Com um protagonismo crescente, os mercados de créditos de carbono têm vindo a ganhar peso nas recentes reuniões sobre o clima. Se a COP27 no Egito continuou o desenvolvimento do Artigo 6 do Acordo de Paris, que inclui mecanismos para créditos de carbono, a primeira Cimeira Africana do Clima, realizada no início de setembro, colocou estes mecanismos de compensação de emissões no centro do foco, em concreto com a Iniciativa Mercados de Carbono de África.

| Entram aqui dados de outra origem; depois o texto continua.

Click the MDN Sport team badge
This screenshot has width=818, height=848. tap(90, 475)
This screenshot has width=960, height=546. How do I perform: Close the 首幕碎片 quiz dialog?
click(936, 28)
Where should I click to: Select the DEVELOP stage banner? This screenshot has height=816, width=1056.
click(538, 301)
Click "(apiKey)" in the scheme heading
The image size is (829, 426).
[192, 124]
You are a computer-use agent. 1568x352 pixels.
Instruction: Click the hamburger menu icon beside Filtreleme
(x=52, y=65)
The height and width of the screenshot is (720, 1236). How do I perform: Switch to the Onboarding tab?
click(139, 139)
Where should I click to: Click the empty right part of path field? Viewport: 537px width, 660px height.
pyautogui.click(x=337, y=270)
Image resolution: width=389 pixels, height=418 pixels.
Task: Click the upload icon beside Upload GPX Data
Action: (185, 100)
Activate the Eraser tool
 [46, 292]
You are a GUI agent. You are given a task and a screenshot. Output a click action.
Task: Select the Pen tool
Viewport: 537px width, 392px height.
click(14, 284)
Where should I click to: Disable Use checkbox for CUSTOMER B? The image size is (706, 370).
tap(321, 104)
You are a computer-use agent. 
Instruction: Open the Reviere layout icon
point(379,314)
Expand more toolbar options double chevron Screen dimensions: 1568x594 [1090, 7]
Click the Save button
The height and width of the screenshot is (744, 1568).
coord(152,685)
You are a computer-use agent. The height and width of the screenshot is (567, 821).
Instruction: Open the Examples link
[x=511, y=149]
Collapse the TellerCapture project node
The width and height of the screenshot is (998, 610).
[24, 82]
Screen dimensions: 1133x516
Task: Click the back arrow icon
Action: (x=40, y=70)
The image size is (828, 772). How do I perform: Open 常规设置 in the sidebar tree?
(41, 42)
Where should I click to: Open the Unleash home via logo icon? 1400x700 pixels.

O alarme social foi tal que 500 organizações enviaram uma carta à sua presidência alertando para o facto de serem “aproveitados por governos ocidentais, empresas de consultoria e organizações filantrópicas empenhadas em promover uma agenda e interesses pró-Ocidente à custa de África”. Em concreto, alertavam para a influência especial no encontro da consultora americana McKinsey and Company, a maior das chamadas Big Three, as mais importantes empresas multinacionais de consultoria de gestão do mundo.
“A agenda da Cimeira coloca em primeiro plano a posição e os interesses do Ocidente, ou seja, os mercados de carbono, o sequestro de carbono e as abordagens ‘positivas para o clima’”, denunciava o meio milhar de grupos. “Estas abordagens encorajarão as nações ricas e as grandes empresas a continuarem a poluir o mundo”, continuavam, “em grande detrimento de África”.
Guardiães
A denúncia da Survival sobre o projeto NKRCP faz parte da campanha Descolonizemos a Conservação da Natureza. A iniciativa que busca defender o direito à terra dos povos indígenas e destacar o seu papel de destaque na conservação da biodiversidade. Como destaca Lola Rama, investigadora da Survival, “os povos indígenas, embora representem 6% da população, protegem 80% da biodiversidade do planeta nos seus territórios”. É por isso que defendem a concessão do direito e da propriedade da terra a estes povos nas suas zonas históricas: “Temos uma solução muito clara. Estas pessoas, que são as que melhor protegeram a diversidade e continuam a protegê-la, têm direitos que se os garantissemos através de políticas internacionais e nacionais estaríamos a apoiar a preservação”, explica Rama.
Pablo Rivas é coordenador de Clima e Meio Ambiente no jornal El Salto.
Texto publicado originalmente no El Salto. Traduzido por Carlos Carujo para o Esquerda.net.